We call them “bad habits,” but these behaviors slowly eat away at our lives over time. At first, they seem pretty innocuous. Yet, they tend to accumulate and cause untold damage to our overall well being. Sometimes, they can be so bad they get in the way of our life goals.
Bad habits can include all sorts of things, like drinking heavily after supper, shouting at family members, or spending too long sitting on the couch. But now researchers want to know what lies at the bottom of them so that they can help people find smart ways to overcome them.
What Causes Bad Habits?
Bad habits don’t just occur randomly. Usually, they’re the result of one of two things: stress and boredom.

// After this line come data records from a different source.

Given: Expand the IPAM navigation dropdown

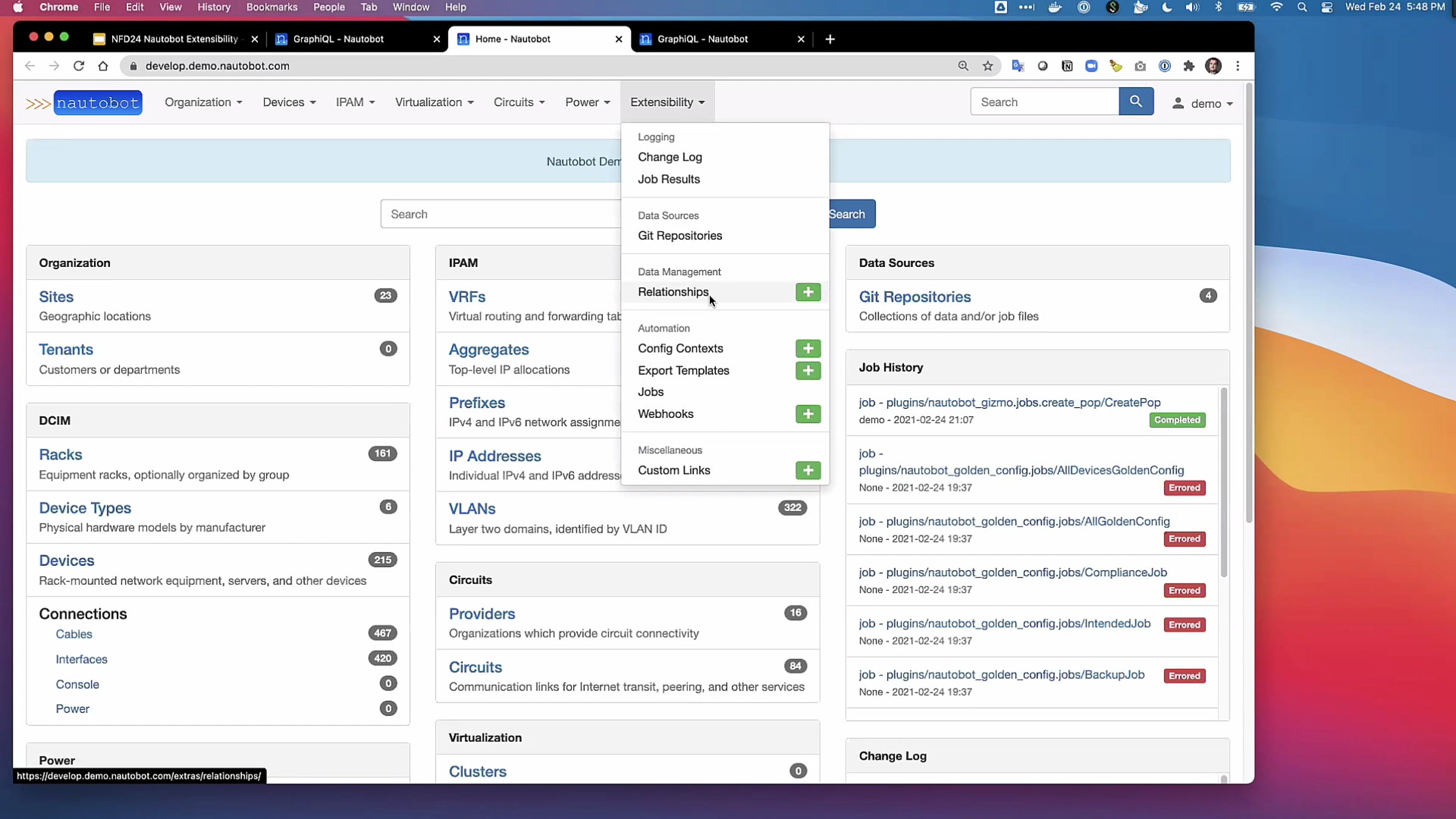Looking at the screenshot, I should click(355, 102).
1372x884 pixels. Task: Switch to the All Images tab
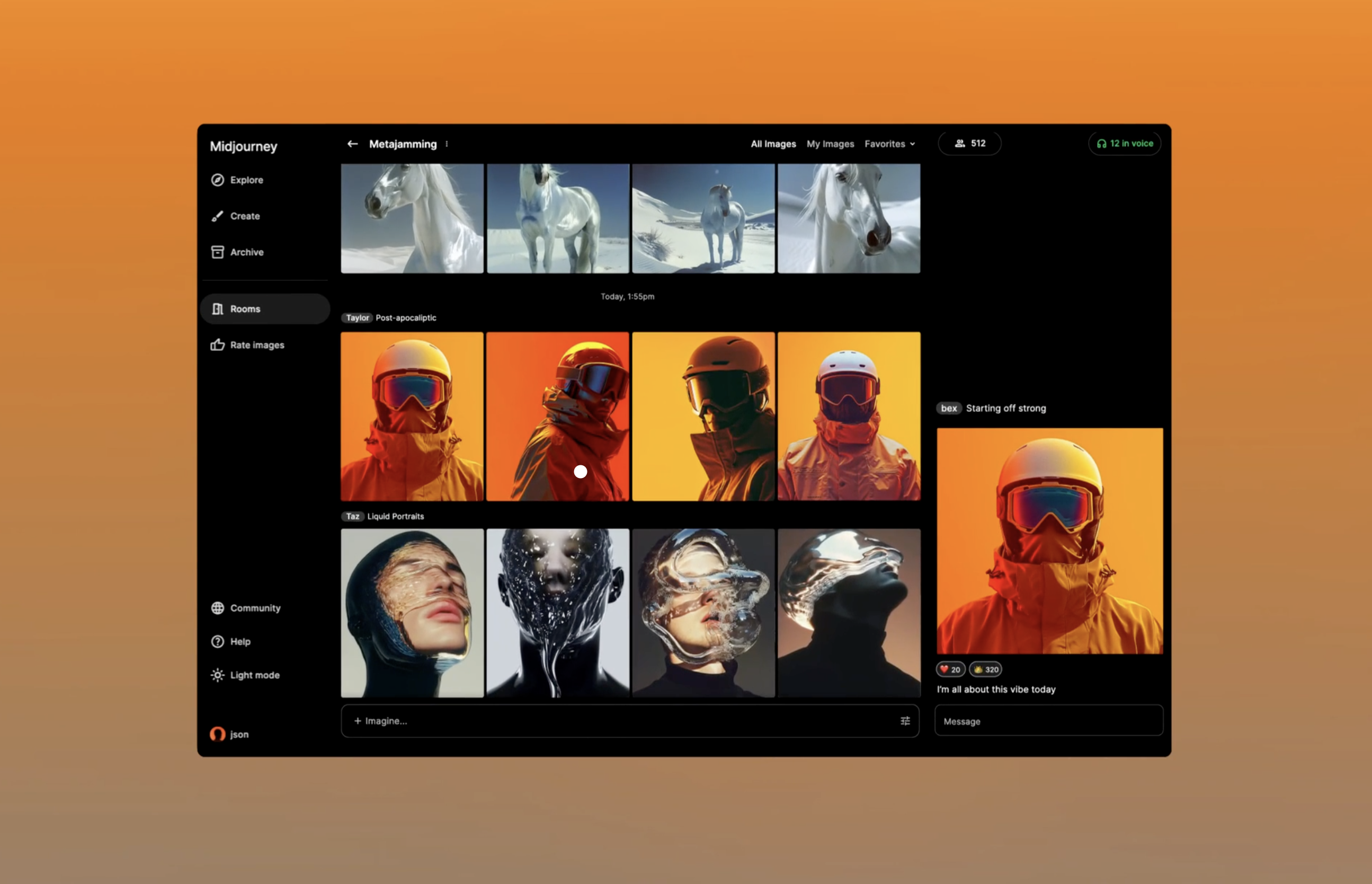pyautogui.click(x=773, y=144)
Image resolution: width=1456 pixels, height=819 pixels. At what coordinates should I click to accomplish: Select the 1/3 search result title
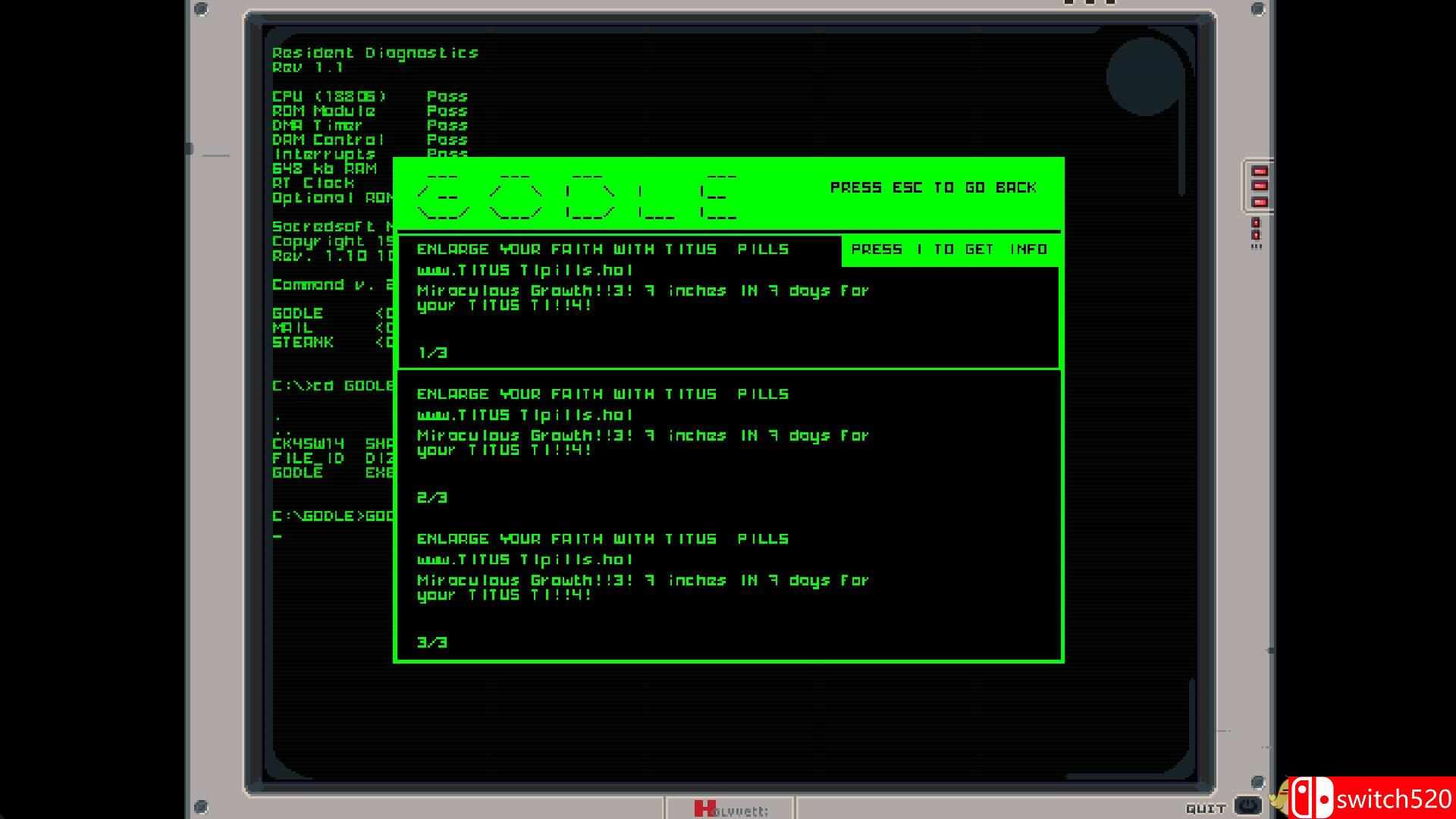pos(602,249)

Take comfort eating, for instance. A lot of people raid the fridge every time they feel tense because it makes them feel better. High-fat, high-sugar foods give them the instant hit that they “need” to get through the rest of the day.
Boredom is just as bad. Not having a direction, purpose, or goal, leads to all sorts of dysfunction. It’s why unemployment is such a big problem for society. When people are out of work, they don’t have a focus.
How To Get Rid Of Bad Habits
Getting rid of bad habits, however, is a challenge. Unless you have immense willpower, you can’t resolve to just “change your life.” You have to have some sort of motivation.
Renaissance Recovery Center addiction treatment likes to focus on the long-term. It helps people think long and hard about what they really want out of their lives. And then it sets a goal they can strive towards. People don’t give up bad habits for long if they’re depressed or without purpose. What they need is something that keeps them anchored – something worth fighting for.
If you’re in the throes of a bad habit, the best way to deal with it is to replace it with a good one. There are multiple ways of doing this.
Suppose that you’re in the habit of checking Facebook every five minutes at work, and it’s eating into your productivity. Instead of logging onto the site, replace the urge with some rewarding work-related task, and get your kicks from that.
Second, try cutting out your triggers. If you’re trying to give up smoking, don’t buy a pack “just in case.” Instead, eradicate it from your environment. If you smoke with people at work, ask them not to invite you to come with them when they light up. They will help you.
Also, try joining forces with somebody else who is trying to do that same thing. If you know somebody at work who is trying to lose weight, ask them if they want to do it together. That way, you can generate a bit of accountability.
Fundamentally, breaking bad habits is all about feeling better about dealing with the motivation for engaging in them in the first place. Once you feel happier and less bored, a lot of habits fall by the wayside.